Passeport rouge...Reconnaissance du ventre ou bien appartenance politique à géographies variables? Quoi qu’il en soit, le Français Karim Tazi n’a pas oublié le geste de la droite française en sa faveur. Mais problème: il n’est pas aussi reconnaissant quand il s’agit du pays qui l'a vu naître, un pays où il a grandi et surtout fait grandir ses affaires sous le règne de Mohammed VI. La projection de puissance du royaume en Afrique lui a servi de tremplin dont il n’aurait jamais rêvé pour élargir son business de patron de Richbond, entre autres, et évidemment gonfler son portefeuille. En Afrique de l’Ouest, Karim Tazi est plus royaliste que le roi. Dans le privé, avec ses interlocuteurs africains, il loue la vision africaine du souverain.
Aucune reconnaissance publique, cela étant! L’homme veut bien tirer profit de l’ouverture de son pays sur le continent, mais n’en rate pas une pour tirer dessus, un coup en première ligne avec les sittinneurs «20 fébréristes», un coup aux côtés des nihilistes d’extrême gauche et de quelques officines droits-de- l’hommiste promptes à baver sur leur pays dans des rapports bidouillés en collusion avec des parties extérieures, résolument hostiles au Maroc.
De droite en France, d’extrême gauche au Maroc, royaliste par intérêt en Afrique, Karim Tazi aime aussi s’afficher avec le mouvement du 20 février et même le sponsoriser. Batteur de pavé fébrériste le jour, il devient un salonard cossu la nuit qui amuse la galerie en tenant des discours interminables (il adore s’écouter parler) sur les moments exaltants, voire historiques, qu’il a vécus avec la poignée de manifestants du 20 février.
Dans les salons casablancais que fréquente l’intéressé, de nombreuses personnes sont des binationaux.
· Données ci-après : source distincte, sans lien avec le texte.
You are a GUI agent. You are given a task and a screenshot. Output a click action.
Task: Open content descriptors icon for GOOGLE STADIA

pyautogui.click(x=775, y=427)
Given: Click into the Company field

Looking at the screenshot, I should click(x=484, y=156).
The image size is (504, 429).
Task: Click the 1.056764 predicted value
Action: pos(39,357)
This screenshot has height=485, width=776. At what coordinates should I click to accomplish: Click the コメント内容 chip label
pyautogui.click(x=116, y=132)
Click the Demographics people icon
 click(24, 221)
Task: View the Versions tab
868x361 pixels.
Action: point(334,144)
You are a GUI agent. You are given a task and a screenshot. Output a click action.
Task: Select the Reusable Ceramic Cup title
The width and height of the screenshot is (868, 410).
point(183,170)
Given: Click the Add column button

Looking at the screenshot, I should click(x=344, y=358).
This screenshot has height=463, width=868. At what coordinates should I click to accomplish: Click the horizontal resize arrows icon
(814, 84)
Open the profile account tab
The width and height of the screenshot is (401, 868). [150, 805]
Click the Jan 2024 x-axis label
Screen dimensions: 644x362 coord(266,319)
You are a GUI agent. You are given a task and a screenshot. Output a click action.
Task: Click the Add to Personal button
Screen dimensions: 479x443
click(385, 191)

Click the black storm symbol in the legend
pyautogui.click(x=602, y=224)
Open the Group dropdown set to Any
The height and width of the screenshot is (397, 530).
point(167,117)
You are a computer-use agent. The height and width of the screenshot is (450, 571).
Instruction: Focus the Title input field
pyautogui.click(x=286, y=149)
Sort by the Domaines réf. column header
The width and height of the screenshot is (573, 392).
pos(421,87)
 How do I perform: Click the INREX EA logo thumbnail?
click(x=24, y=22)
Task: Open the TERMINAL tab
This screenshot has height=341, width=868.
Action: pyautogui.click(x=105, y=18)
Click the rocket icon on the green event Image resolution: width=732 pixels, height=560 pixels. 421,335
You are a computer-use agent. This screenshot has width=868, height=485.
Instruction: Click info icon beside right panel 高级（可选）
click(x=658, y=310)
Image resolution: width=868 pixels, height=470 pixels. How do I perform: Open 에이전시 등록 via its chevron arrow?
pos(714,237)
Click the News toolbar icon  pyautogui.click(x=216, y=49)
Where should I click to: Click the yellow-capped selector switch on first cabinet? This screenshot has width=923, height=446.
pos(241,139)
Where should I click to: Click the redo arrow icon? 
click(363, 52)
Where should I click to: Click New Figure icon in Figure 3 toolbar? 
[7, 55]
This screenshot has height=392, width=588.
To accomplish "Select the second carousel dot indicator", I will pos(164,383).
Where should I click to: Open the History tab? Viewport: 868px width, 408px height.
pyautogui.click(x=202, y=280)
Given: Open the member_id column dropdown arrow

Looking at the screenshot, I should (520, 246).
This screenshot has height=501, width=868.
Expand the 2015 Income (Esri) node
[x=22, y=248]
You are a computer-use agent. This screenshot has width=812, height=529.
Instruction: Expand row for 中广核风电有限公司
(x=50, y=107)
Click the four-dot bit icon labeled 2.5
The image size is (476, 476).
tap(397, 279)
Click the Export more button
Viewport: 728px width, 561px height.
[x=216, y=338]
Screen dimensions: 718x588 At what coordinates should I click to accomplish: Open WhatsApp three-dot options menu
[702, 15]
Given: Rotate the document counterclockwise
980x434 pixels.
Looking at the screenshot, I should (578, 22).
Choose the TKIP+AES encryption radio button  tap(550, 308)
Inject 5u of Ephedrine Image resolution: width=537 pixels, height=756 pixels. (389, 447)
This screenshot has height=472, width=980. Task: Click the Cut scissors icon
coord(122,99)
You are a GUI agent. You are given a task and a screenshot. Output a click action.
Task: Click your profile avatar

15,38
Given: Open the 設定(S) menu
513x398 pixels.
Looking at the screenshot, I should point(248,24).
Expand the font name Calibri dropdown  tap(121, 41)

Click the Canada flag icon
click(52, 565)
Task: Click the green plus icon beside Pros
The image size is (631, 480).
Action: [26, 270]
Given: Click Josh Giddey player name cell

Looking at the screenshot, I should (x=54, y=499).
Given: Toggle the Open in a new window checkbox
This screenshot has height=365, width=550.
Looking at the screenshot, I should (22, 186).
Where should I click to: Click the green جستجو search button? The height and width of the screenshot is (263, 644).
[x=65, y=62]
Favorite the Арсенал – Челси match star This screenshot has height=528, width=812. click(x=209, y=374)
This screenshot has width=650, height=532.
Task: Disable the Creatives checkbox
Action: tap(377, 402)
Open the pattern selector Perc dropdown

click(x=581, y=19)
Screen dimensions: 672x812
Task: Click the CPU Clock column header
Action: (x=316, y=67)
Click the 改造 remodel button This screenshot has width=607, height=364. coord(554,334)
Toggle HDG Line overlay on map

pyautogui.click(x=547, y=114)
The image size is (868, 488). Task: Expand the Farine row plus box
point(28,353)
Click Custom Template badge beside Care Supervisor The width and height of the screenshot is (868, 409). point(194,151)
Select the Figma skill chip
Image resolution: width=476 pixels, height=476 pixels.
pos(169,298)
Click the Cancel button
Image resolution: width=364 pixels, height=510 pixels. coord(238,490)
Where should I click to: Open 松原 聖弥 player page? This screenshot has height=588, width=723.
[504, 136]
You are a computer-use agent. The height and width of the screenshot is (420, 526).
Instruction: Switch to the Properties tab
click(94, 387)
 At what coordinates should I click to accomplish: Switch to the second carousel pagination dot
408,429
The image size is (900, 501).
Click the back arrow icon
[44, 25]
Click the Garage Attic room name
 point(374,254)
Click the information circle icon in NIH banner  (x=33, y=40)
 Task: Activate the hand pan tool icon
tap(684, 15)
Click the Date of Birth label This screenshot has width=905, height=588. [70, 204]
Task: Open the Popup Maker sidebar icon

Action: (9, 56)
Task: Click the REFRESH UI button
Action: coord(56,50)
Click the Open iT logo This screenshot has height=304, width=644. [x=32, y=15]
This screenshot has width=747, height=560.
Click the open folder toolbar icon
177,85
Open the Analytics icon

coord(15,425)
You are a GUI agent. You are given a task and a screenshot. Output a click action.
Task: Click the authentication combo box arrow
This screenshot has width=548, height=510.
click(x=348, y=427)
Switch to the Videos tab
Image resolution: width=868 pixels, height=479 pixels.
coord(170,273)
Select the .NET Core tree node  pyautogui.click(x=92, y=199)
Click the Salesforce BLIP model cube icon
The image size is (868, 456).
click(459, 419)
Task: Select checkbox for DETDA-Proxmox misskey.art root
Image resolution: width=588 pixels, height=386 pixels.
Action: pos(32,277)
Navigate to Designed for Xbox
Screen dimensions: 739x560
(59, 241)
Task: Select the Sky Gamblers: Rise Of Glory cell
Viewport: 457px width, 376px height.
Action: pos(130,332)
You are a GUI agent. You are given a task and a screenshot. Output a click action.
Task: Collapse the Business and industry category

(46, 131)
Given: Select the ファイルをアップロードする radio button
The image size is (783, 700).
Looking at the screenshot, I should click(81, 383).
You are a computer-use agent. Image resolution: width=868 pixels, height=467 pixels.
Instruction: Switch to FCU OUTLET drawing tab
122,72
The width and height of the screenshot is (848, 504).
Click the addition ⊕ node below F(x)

Elles appartiennent à ce qu’il faut bien appeler «hizb franssa» (le parti de la France) : un pied ici, comme des investisseurs étrangers au Maroc, et l’autre à l’Hexagone. Le plan de repli vers la vraie mère-patrie est toujours activé dans le cas où la vache à traire marocaine venait à tarir. Dans le docu de France 3, il serait édifiant de compter le nombre d’interviewés, supposés parler de l’intérieur du Maroc, alors qu’ils sont porteurs de la nationalité française.
Charité bien ordonnée commence par soi-même!Quant au chevalier preux du patronat, cet industriel humaniste avec ses centaines d’ouvriers, il suffit de se rappeler le triste souvenir de l’an passé pour que les masques tombent. Pas plus tard que Ramadan dernier, précisément le 7 juillet 2015, un employé de la SMEC, société appartenant au groupe Tazi, est décédé dans des circonstances dignes de “Germinal“ d’Emile Zola.
Alors que le muezzin se préparait à appeler à la prière du «Moghreb», qui marque la rupture du jeûne, le pauvre employé qui était encore bloqué à l’usine voulait prendre une douche. Il ne savait pas qu’il allait mourir asphyxié par du gaz butane d’un chauffe-eau bon marché. Les images qui nous sont parvenues du bloc «sanitaire» de cette fabrique d’articles en matières plastiques rappellent cruellement celles des orphelinats roumains de la tristement célèbre époque de Ceausescu. Voilà qui devrait nous édifier sur le respect des Droits de l’Homme, ceux-là mêmes dont se gargarise monsieur Tazi qui se présente comme «le plus citoyen des entrepreneurs».
Il peut toujours continuer à parler... Et, surtout, à s’écouter. Personne n’est dupe!